Bjorn narrowed his ice-blue eyes. "I see them."

"...we are just going to stand here and watch them?" Hakon asked, "We are just going to politely wait for them to load a boulder the size of a fucking house and smash our walls to dust?"

Bjorn turned sharply on his heel, Hakon blinked in surprise before quickly hurrying after him, closely followed by the Breton general, Gurvand.

"Leif!" Bjorn roared loudly.

A tall man quickly scrambled out from underneath a gun carriage.

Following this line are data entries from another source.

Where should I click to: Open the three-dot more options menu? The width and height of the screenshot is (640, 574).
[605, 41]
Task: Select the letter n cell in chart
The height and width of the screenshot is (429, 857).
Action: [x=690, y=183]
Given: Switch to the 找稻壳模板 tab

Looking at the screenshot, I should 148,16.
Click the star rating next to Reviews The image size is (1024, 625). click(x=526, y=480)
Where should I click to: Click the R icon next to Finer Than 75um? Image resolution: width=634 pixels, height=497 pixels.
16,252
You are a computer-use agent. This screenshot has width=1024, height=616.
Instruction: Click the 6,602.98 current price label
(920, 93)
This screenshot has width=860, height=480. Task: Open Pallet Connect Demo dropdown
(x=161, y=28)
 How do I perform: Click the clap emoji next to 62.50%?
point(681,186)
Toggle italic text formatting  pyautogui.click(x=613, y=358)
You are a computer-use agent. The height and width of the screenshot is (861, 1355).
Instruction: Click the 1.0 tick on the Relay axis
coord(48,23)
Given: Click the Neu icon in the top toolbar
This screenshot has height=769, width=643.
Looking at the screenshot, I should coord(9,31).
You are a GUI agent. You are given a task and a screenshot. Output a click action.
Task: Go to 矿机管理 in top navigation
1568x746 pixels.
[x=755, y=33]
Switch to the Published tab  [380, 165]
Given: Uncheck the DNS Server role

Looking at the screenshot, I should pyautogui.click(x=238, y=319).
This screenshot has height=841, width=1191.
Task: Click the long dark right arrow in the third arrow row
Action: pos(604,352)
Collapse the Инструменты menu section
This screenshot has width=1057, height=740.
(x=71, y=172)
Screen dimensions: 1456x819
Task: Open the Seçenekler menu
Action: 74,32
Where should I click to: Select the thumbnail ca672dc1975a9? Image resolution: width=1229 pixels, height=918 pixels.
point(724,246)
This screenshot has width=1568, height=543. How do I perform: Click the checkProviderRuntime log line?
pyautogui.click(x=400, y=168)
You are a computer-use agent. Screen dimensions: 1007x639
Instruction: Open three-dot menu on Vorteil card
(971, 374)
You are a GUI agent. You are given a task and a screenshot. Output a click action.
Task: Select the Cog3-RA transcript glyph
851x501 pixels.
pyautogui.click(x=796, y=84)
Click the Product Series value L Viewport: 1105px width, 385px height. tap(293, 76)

Leif was the master artillery engineer of Calais, a man who had spent the last year studying the exact mathematics of Ragnar’s explosive black powder.

"Yes, Lord Bjorn?" Leif saluted.

"I need you to tell me what these steel cannons can handle," Bjorn demanded, pointing a finger at the iron barrel resting on the wall. "Ragnar always said our steel is vastly superior to southern bronze."

"It is, my Lord," Leif nodded. "If they pack too much powder into that giant bombard, the pressure will shatter the barrel and kill everyone standing around it. But our steel? Our cannons can withstand a high amount of internal gunpowder pressure before they even begin to stress."

Even so, Hakon crossed his arms, confused. "That is a lovely blacksmith lesson, Leif, but our guns still cannot reach them."

"Only if we fire the standard heavy iron balls..." Bjorn interrupted.